Bei Familien- und Arbeitsrechtsstreitigkeiten, bei Verletzungen der persönlichen Ehre in Presse, Rundfunk und bei Rechtsstreitigkeiten, an denen der Staat beteiligt ist, ist die Schiedsstelle nicht zuständig. Auch in anderen, rechtlich besonders schwierigen Fällen, soll die Schiedsstelle nicht tätig werden.Die Schiedsstelle ist außerdem für kleine Straftaten zuständig. Die Strafverfolgung ist zwar grundsätzlich Sache des Staates, aber in manchen persönlichen Angelegen-heiten und Streitigkeiten im engeren Lebensbereich den sogenannten Privatklage-sachen müssen Sie, bevor Sie sich an ein Gericht wenden können, unter Umständen zuerst die Schiedsstelle einschalten. Solche Privatklagesachen sind unter anderem:
Hausfriedensbruch,
Beleidigung,
Körperverletzung,
Bedrohung,
Sachbeschädigung.
Kommen solche Straftaten in Betracht, erhebt der Staatsanwalt nur dann Anklage, wenn er das öffentliche Interesse an der Strafverfolgung bejaht.

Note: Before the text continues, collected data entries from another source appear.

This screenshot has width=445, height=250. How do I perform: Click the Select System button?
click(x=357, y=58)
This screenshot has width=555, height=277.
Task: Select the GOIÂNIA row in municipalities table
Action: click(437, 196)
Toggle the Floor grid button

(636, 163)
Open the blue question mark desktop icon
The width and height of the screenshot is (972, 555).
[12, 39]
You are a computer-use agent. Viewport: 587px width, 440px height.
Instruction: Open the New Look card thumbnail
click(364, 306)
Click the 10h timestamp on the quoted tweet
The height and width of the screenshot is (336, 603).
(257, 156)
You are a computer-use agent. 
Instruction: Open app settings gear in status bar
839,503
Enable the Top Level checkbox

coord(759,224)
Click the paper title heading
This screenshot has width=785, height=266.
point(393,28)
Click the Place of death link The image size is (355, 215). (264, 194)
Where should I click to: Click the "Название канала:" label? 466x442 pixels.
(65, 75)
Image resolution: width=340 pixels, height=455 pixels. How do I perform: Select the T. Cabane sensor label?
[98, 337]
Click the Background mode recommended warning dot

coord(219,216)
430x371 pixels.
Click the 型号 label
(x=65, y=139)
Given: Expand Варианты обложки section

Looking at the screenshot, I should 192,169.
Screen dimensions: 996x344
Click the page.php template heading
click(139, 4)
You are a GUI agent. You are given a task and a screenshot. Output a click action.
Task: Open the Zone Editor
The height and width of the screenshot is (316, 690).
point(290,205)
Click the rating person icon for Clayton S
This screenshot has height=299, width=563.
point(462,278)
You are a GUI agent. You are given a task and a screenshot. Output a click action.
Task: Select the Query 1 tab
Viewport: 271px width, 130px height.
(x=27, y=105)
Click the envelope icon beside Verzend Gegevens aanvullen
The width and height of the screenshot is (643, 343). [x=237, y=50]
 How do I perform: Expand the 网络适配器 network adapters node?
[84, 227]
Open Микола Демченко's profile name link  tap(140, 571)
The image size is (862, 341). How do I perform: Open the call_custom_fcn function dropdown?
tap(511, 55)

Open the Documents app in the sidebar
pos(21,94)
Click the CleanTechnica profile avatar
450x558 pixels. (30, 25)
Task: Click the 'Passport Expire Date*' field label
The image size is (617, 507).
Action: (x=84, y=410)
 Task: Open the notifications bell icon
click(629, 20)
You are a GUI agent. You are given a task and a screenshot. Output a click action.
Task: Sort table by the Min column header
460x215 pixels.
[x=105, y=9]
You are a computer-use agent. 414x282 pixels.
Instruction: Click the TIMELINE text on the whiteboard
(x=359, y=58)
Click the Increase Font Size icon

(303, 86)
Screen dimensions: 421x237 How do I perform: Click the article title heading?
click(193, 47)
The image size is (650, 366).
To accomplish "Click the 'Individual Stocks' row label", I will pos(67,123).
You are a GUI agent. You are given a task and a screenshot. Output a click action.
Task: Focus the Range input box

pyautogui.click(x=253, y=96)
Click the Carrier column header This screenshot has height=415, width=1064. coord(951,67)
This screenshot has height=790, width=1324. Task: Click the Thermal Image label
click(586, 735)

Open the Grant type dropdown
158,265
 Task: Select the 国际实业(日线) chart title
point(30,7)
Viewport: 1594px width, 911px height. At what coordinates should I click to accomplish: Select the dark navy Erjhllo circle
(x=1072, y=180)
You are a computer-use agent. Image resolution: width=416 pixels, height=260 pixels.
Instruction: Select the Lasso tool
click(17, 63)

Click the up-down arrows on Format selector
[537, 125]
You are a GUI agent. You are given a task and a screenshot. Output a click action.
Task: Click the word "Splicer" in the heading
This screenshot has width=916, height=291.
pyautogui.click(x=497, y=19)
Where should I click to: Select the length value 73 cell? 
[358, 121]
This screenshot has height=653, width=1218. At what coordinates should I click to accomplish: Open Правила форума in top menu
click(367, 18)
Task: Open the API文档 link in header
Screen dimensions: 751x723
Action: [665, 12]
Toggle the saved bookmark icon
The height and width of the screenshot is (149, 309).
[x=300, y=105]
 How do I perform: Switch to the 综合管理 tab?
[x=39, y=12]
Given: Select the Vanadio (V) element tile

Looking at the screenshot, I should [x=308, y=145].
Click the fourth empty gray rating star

Sieht er ein solches öffentliches Interesse nicht, verweist er Sie auf den Privatklageweg. Das heißt, Sie müssen sich selbst mit einer Klage an das Strafgericht wenden, wenn Sie eine Bestrafung des Täters erreichen wollen. Eine solche Privatklage können Sie jedoch nur dann einreichen, wenn Sie zuvor versucht haben, sich mit dem anderen Beteiligten außergerichtlich zu versöhnen. Für diesen gesetzlich vorgeschriebenen Sühneversuch ist die Schiedsstelle zuständig.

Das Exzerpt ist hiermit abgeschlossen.